Data extracted from a collection
-=-=-=-=-

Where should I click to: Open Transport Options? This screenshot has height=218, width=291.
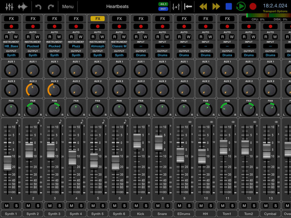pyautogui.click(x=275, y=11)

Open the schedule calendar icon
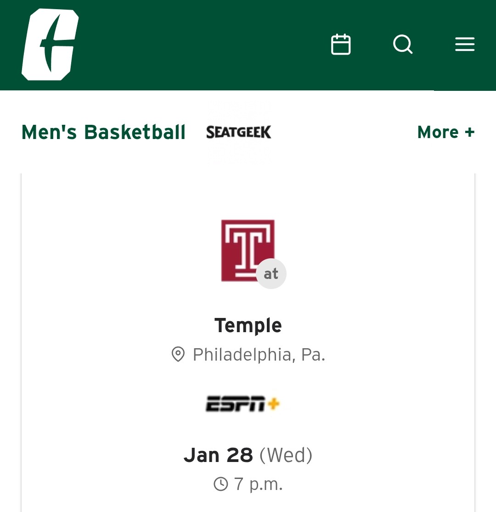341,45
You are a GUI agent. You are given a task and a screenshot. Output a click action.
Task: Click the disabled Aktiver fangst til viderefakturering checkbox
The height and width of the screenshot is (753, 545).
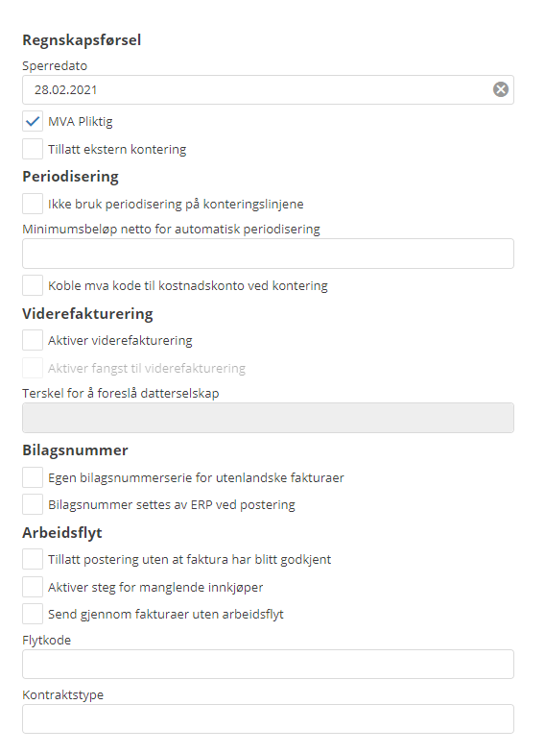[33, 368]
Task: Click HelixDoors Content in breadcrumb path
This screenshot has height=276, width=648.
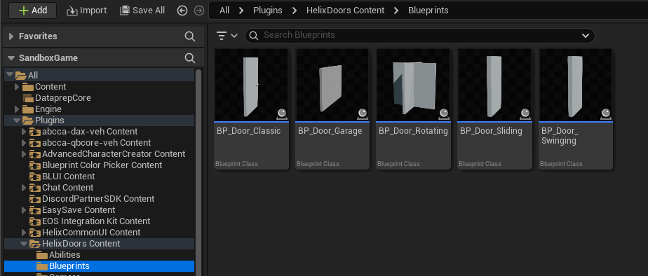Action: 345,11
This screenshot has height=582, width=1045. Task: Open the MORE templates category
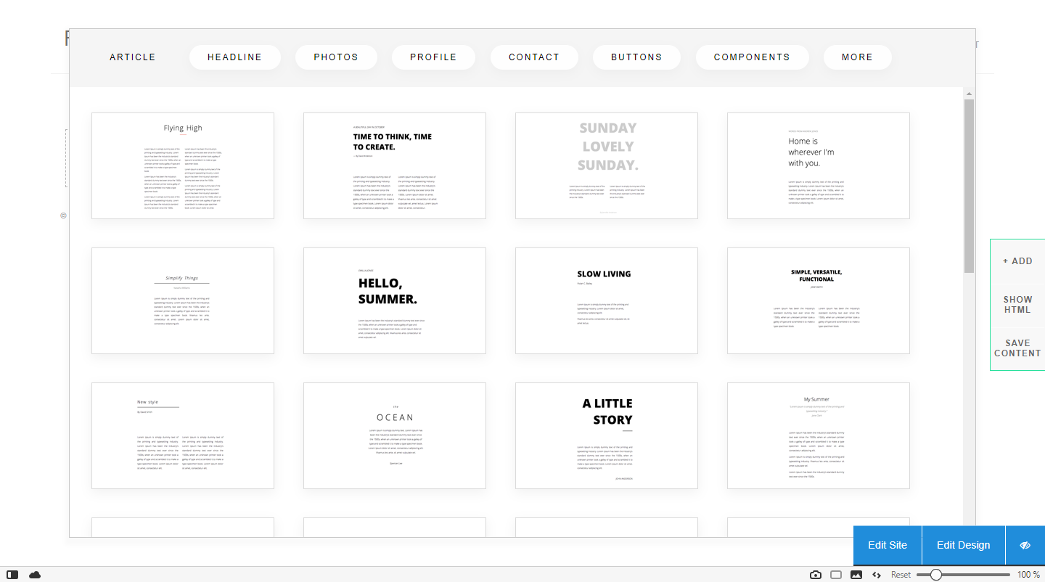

-=-=-=-=-

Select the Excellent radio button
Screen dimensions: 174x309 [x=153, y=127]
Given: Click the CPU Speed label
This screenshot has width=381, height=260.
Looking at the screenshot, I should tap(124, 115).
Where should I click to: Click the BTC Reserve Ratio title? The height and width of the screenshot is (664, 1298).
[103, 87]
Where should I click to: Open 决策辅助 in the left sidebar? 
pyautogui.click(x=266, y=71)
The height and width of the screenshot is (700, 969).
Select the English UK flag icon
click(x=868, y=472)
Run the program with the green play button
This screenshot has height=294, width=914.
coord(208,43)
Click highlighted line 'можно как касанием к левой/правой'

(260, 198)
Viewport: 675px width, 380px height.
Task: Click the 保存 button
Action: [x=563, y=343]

-=-=-=-=-

_What this task involves_. With the pictures removed from your copy, retype the lines above from the one that contains "This screenshot has height=276, width=648." through the one that contains "This screenshot has height=582, width=1045.", exactly.

_Answer area_.
This screenshot has height=276, width=648.
Action: 345,11
This screenshot has height=582, width=1045. Task: Open the MORE templates category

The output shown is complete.